-- EXERCISE AIM --
Please restate each line of the data below exactly. Omit all images.

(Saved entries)
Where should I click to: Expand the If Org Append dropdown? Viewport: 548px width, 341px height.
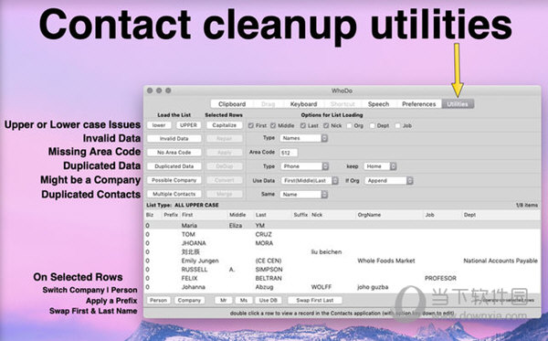click(389, 180)
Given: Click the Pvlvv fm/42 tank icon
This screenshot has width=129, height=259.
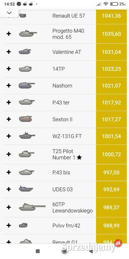Looking at the screenshot, I should click(x=23, y=225).
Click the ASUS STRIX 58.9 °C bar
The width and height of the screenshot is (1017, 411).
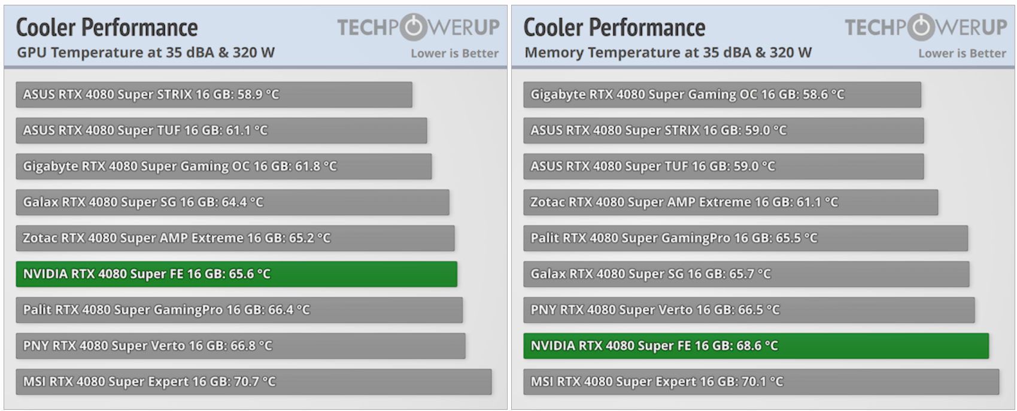[x=214, y=95]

-- TASK RESPONSE --
Where should I click to: Expand the If Org Append dropdown? Viewport: 548px width, 341px height.
click(389, 180)
Given: Click the Pvlvv fm/42 tank icon
This screenshot has width=129, height=259.
Looking at the screenshot, I should click(x=23, y=225).
Click the ASUS STRIX 58.9 °C bar
The width and height of the screenshot is (1017, 411).
[x=214, y=95]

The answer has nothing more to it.